**Task item**
Would you return exactly the lines below from the line with "The width and" through the line with "You are a GUI", both included, and nothing else, leaving out the pictures?

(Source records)

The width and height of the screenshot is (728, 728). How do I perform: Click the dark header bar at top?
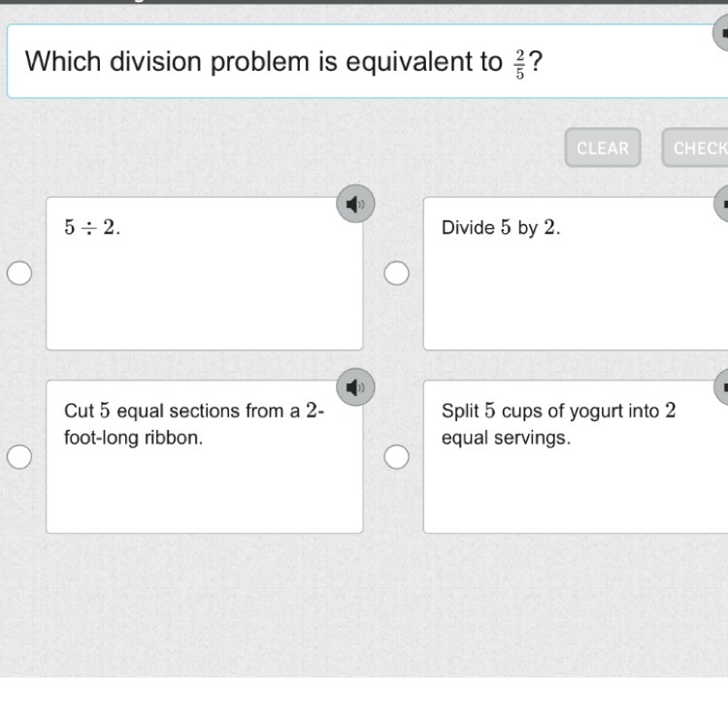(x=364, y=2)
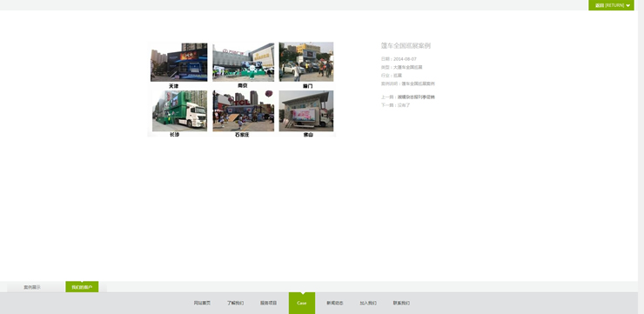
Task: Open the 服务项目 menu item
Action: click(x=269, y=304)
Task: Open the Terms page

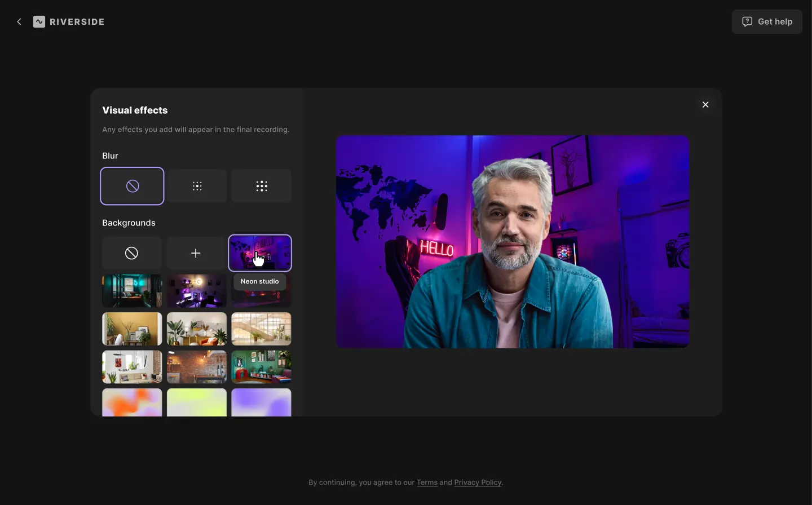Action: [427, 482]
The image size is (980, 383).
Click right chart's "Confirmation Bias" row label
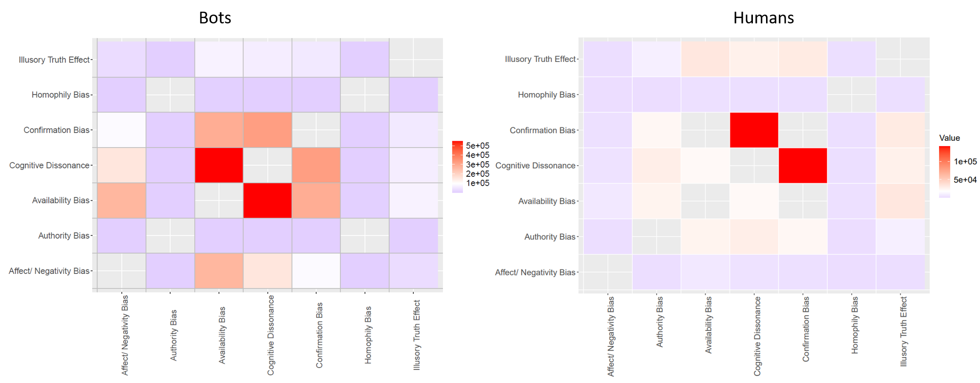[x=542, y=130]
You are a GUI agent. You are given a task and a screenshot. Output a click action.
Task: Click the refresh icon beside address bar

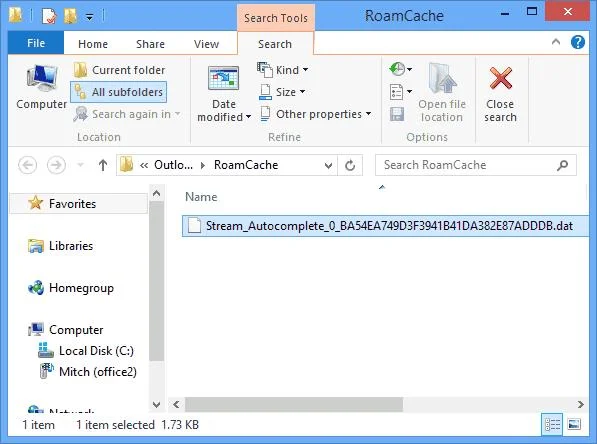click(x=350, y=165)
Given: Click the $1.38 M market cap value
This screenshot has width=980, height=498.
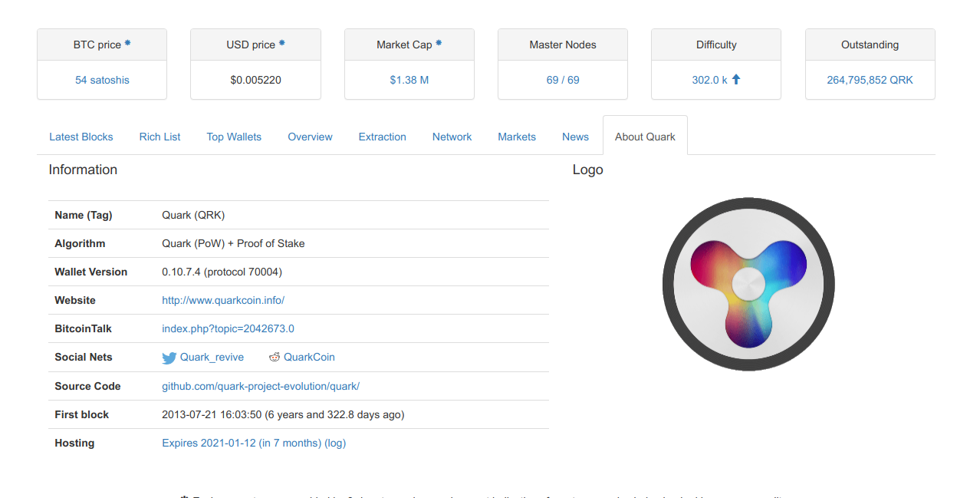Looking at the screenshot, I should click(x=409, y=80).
---
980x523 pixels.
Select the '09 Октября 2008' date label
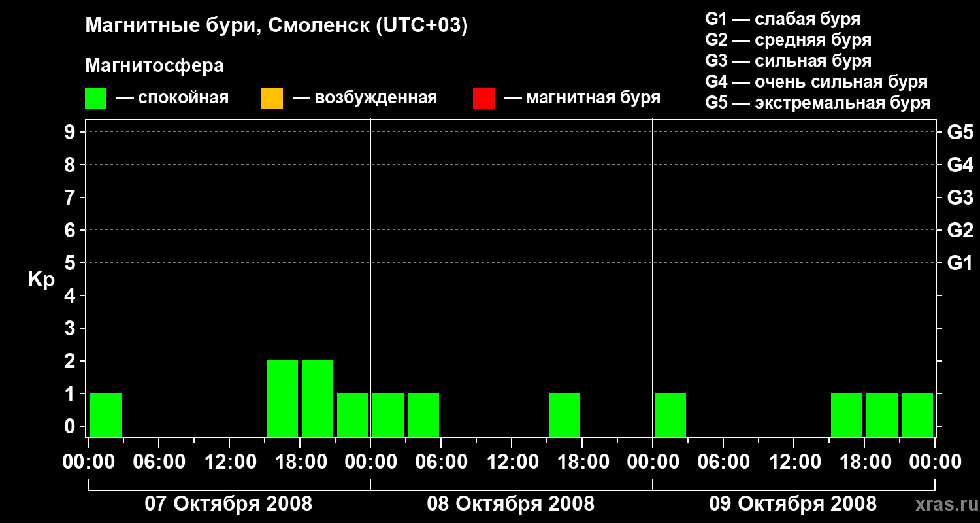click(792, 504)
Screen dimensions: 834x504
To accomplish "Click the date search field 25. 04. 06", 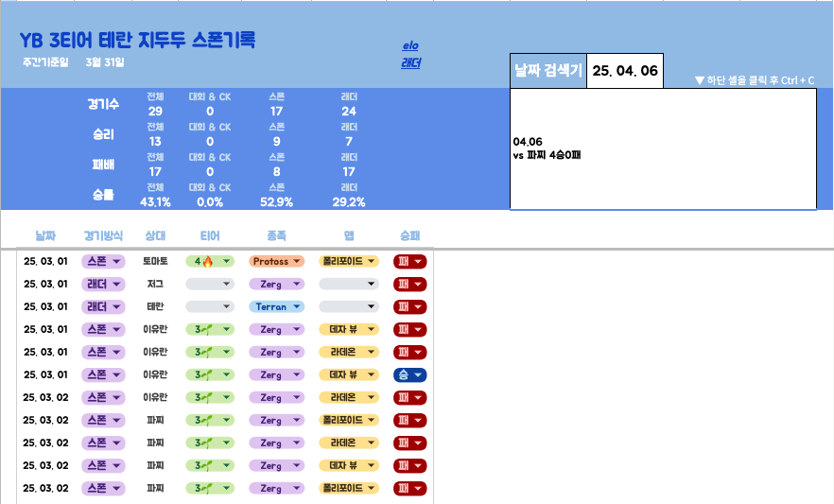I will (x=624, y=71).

**Response area**
The width and height of the screenshot is (728, 728). How do I perform: Click the dark header bar at top?
(x=364, y=2)
Task: Open the 服务项目 menu item
Action: click(x=269, y=304)
Task: Open the Terms page

Action: [427, 482]
The image size is (980, 383).
Click right chart's "Confirmation Bias" row label
[x=542, y=130]
You are a GUI agent. You are given a task and a screenshot. Output a click action.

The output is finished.